A transição se deu no 3º dia de subida quando saímos da larga paisagem da Savana e cruzamos uma Floresta Tropical de encontro ao tão almejado paredão do Monte. Ali é o Passo das Lágrimas, um dos trechos mais marcantes e exuberantes de toda a trilha.

 

No meu entender é uma benção que o acesso ao Monte Roraima esteja protegido pelo Parque Nacional Canaima e em território de uma comunidade indígena, a Paraitepuy (etnia Pemon) que é a base de apoio para o Trekking. Tudo naturalmente rústico e simples e em perfeito equilíbrio com a sabedoria local que não vai interferir na sua experiência direta com a natureza. Nós visitantes trazemos conosco nossas bagagens longínquas, ansiedades e eles ali, os habitantes locais, sustentando seu milenar vínculo com a Terra nos recepcionam com seu modo calmo, silencioso e respeitoso. Uma elegância de chamar a atenção. Essa foi a minha experiência.

A TRILHA

 

Ilustração do mapa de Emilio Perez

Fizemos 7 dias de Trekking, sendo que 3 dias para a subida, 2 dias para explorar o topo e mais 2 dias descendo. Fazíamos uma média de 5-6horas de caminhada por dia.

 

A altitude do topo do Monte onde acampamos é de 2.700m e o início do Trekking que parte de Paraitepuy, já dentro da Gran Sabana, fica em torno de 1.000m de altitude.

 

O primeiro dia foi tranquilo, trilha sem aclive ou declive acentuado, uma aclimatação pelo território da Savana, com direito a uma chuva leve para refrescar do calor e arco íris ao redor dos Montes Roraima e Kukenan (ou Tepuis como são chamados). A primeira parada foi no acampamento do Rio Tek.

DADOS FORNECIDOS |
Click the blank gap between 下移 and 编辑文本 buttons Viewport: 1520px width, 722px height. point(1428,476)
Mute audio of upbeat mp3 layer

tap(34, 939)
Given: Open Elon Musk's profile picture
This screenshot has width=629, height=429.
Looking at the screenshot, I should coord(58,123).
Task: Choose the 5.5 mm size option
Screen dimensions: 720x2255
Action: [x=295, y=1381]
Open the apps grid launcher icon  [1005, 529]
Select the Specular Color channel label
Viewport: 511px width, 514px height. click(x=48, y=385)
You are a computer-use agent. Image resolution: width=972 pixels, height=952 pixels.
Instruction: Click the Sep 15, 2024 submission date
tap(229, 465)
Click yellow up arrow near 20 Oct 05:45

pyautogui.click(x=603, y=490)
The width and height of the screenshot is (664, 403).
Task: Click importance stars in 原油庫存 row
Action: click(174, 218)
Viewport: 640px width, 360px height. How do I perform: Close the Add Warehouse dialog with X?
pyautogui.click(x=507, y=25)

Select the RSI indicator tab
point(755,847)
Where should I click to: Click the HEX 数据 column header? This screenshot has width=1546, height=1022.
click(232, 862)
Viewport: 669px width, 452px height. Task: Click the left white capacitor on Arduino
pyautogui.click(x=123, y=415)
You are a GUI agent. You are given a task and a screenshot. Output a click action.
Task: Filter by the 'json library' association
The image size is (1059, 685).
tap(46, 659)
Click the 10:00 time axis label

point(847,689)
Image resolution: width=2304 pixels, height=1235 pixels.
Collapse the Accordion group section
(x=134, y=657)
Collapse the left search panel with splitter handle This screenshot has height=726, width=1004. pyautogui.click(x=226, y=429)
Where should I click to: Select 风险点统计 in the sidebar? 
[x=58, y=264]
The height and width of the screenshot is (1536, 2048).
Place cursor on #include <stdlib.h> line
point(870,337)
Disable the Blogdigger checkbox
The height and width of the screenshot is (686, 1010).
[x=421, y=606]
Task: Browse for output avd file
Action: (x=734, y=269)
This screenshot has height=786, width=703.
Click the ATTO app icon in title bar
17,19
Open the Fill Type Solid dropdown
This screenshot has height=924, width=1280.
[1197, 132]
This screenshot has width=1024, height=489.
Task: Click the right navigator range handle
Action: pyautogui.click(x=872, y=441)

TAREFA PROPOSTA A | Resuma em duas frases o relato sobre o trekking ao Monte Roraima.
TAREFA PROPOSTA B | Cite os adjetivos que, no relato sobre o trekking ao Monte Roraima, caracterizam o modo como os habitantes locais recepcionam os visitantes.
TAREFA PROPOSTA C | Prolongue o relato sobre o trekking ao Monte Roraima a partir da última frase apresentada.
As linhas fornecidas não são necessárias para o que se pede.

RESPOSTA ESPERADA A | O trekking ao Monte Roraima durou 7 dias, três de subida, dois no topo e dois de descida, partindo da comunidade indígena Paraitepuy, a cerca de 1.000 m de altitude, até o acampamento no topo, a 2.700 m. O acesso ao monte é protegido pelo Parque Nacional Canaima, e o primeiro dia foi uma caminhada tranquila pela Savana até o acampamento do Rio Tek.

RESPOSTA ESPERADA B | calmo, silencioso, respeitoso

RESPOSTA ESPERADA C |
Já o segundo dia foi mais extenuante, por causa do sol e dos longos trechos de subida, em especial no final um pouco antes de chegar ao acampamento na base do Monte (numa altitude de 1870m). São mais de 800m de subida num dia. Aproveite todas as oportunidades que você encontrar para tomar banhos de rio. Vai te dar mais disposição, aliviar o cansaço da sua musculatura (além de tirar o suor do corpo) e te revigorar bastante. Aliás, apesar do dia bem cansativo, o lugar onde fica o Acampamento Base é tão maravilhoso que muito rapidamente você se recupera do esforço feito ao longo da trilha, basta um pouco de descanso, se alimentar bem que suas energias rapidamente se revigoram afinal você já está na base e sob os domínios do Monte. E isso é grandioso. Você ficará extasiado com a paisagem ao redor. Mas ok, quando você deitar na barraca a noite e relaxar todo seu corpo muito provavelmente você vai sentir a musculatura das suas pernas trabalhadas, isso é normal.  Mas no dia seguinte cedo você acordará totalmente descansado e assim que vierem os primeiros raios de sol da manhã você já estará cheio de vitalidade e querendo ir para a subida final. E se prepare, pois esse é um dos pontos mais exuberantes do Trek.

 

No terceiro dia da trilha vem a grande surpresa, você vai estar imerso em uma frondosa Floresta Tropical. Apesar de todo o trajeto ser íngrime e integralmente subida (subimos aqui os outros quase 850m restantes), a trilha nem é assim tão cansativa (óbvio que fizemos algumas paradas), Primeiro porque você estará dentro de uma mata sombreada e fresca, com um ar muito puro e com uma vegetação de encher os olhos (bromélias gigantes, orquídeas, palmeiras, entre tantas outras espécies tipicamente equatoriais). E depois porque finalmente você vai alcançar o paredão de pedra e é uma emoção muito grande chegar até ali, tocá-lo. Você estará no Passo de las Lagrimas! Nem vou descrevê-lo para não estragar a surpresa. Você agora vai caminhar (ou escalaminhar) por umas lindas rochas cor de rosa que te levarão até o cume, já na fenda que existe no paredão rochoso, que é o ponto de subida a pé até o topo. Pense no Trekking, em especial nesse trecho da trilha e no topo, como uma experiência muito sensorial,  abra seu poros e sentidos livremente, afinal as paisagens são arrebatadoras.

 

Quarto e quinto dias explorando o topo, esse outro planeta. Continuo sem palavras para falar do topo, vocês verão algumas fotos e ao final desse post algumas descrições sobre as Formações Rochosas e a Vegetação ali encontrada. Simplesmente vá e aproveite ao máximo sua experiência. Uma beleza e uma paz infinita vão estar te rodeando nesse Santuário a todo o momento nas suas caminhadas. Você se sentirá na fronteira além do Tempo.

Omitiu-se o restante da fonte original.